MORE than half of businesses based in the South East believe they will worse off in the two years following Britain’s departure from the EU a survey has found.
Commissioned by Tunbridge Wells based law firm Cripps, the data comes from a survey of 150 senior decision makers in businesses throughout the region.
It was, however, compiled prior to Theresa May’s call for a snap election, which will take place on June 8.
In total, 54 per cent of respondents believe they will be worse off in two years’ time. But at the moment they remain upbeat, with 71 per cent saying the decision to leave the EU is yet to impact business investment and almost 78 per cent revealed that their hiring intentions are so far unaffected.
A third of respondents believed ‘continued free trade with European markets’ should be the most important issue when developing a strategy to leave the EU.
‘Securing trade agreements with countries outside the EU’ and ‘Taking control of our own regulations’ were each the priority for 12 per cent of respondents.
Looking to the three main places outside of Europe businesses believe Britain should focus on trading with once the country leave the EU, 30 per cent want the focus to be on securing trade deals with the US. This was followed by 29 per cent favouring the BRICS (Brazil, Russia, India, China and South Africa) and 28 per cent wanting to rebuild bridges with the Commonwealth.
Speaking on the findings, Gavin Tyler, Managing Partner, Cripps said: “The EU referendum polarised opinion and it would seem businesses in the South East also have contrasting views on the opportunities that Brexit presents.

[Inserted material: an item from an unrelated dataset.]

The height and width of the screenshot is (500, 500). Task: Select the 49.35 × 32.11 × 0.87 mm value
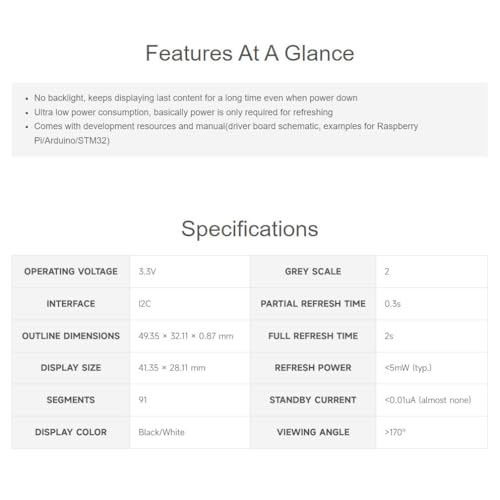pos(186,336)
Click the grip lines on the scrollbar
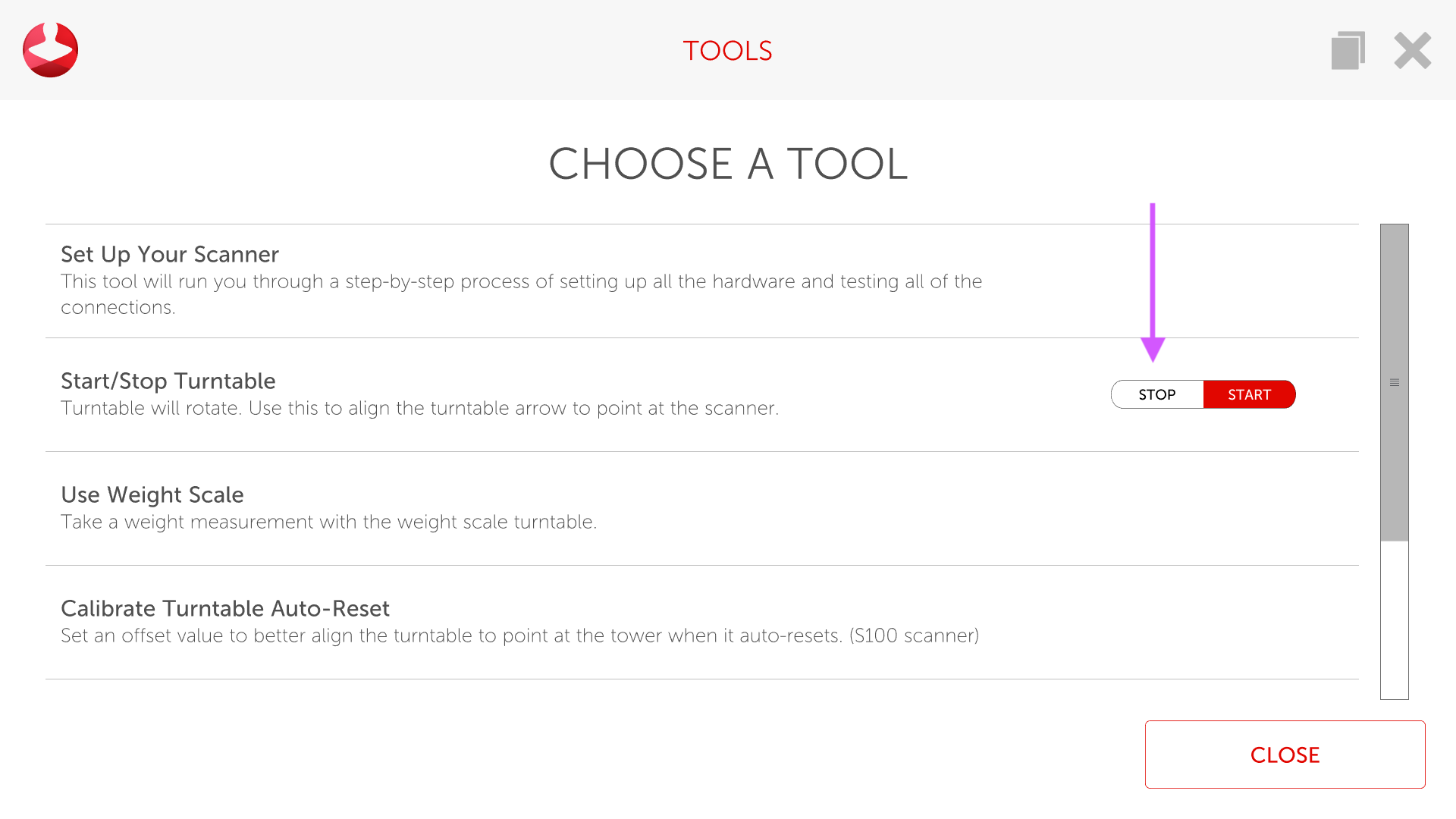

For some it equals opportunity and optimism whilst for others it continues to mean uncertainty and caution.
“As may be expected with the current uncertainty and murmurings from Brussels, 54 per cent of respondents believe they will be worse off in the two years following the UK’s departure from the EU. However, encouragingly, nearly 40 per cent are optimistic that ten years post Brexit their business will be in a better position than it is now.”